After the web server from the previous talk, this talk is about asynchronous web framework alternatives to flask. Although Flask revolutionised webdev in python, it is synchronous; meaning it can be 3 to 4 times slower than asynchronous alternatives. The talk introduces sanic a webframework very similar to Flask in its API but written with asyncio. The speaker shows how easy it is to convert a flask API to sanic due to how close the APIs were designed to be. Sanic can be an alternative to FastAPI although FastAPI does not just offer async, but also offers typing based data validation, and puts dependency injection as a guiding principle.

The speaker explains that you should benchmark your own use cases with real data and not trust "fake" speed benchmarks. The goal being to figure out where are the bottlenecks of your application and how to improve them. His toolbox for benchmarking is ab (Apache Bench), pytest-benchmark sometimes, cProfile, snakeviz, Prometheus & Grafana(to get insights on how physical resources are used when deployed to k8s), blazemeter.

With HTTP/1.1, you can have 6 connections per domain. This means that clients use a connection pool to download 6 objects at the same time. If there are more objects to download, they are queued like in a traffic jam. With HTTP/2, multiplexing was introduced which meant that you could download multiple objects through 1 connection; while also being limited to 1 connection per domain. It was designed to speed up latency: you bundle things and don’t need to wait for many connections.

HTTP transfers data over TCP. TCP is a protocol layer that handles network unreliabilities for you. You can write anything to a TCP socket (email POP3, or FTP, or HTTP). TCP is also responsible of the head-of-line blocking (the traffic jam).

There is a TCP alternative called QUIC that comes out of Google. It gives you a reliable bytestream like TCP. But it has TLC built-in which means it is encrypted by default. It also improves performance by leveraging independent bytes streams, thus avouding head-of-line blocking.

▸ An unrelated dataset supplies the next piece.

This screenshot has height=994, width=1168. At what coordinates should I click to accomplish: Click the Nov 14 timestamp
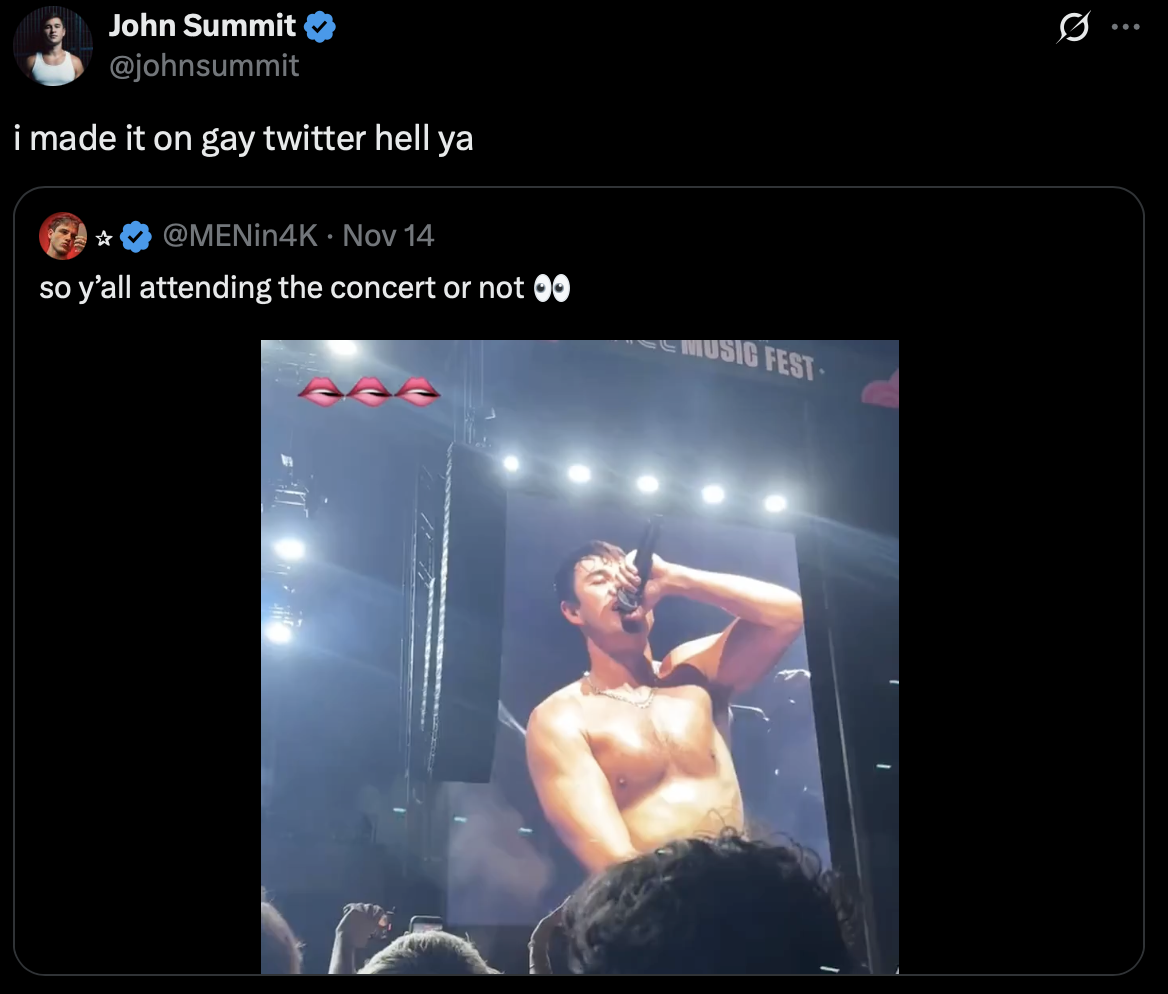point(388,236)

HTTP/3 is HTTP, rebuilt on top of QUIC instead of TCP. It can change the Internet as we know it today. More time is needed for HTTP/3 to come out of Google and be standardized by IETF, let alone be supported by python libraries likes httpx.

Just like you would extend python code with C for improving speed, you can also extend python with Rust. Essentially you turn your Rust code into a dynamic library (.dll file on Windows, .so on Linux, or .dylib on Mac) using a python wrappers like maturin. You can build the dynamic library with a docker multi-stage build for example. You can upload it to PyPI (or a private pip server).

In order to achieve privacy-preserving machine learning, you can add noise to your training data (concept of "bounds"). There is the idea of fixing a privacy budget for a dataset, and then spending it on training your pipeline (concept of "epsilon").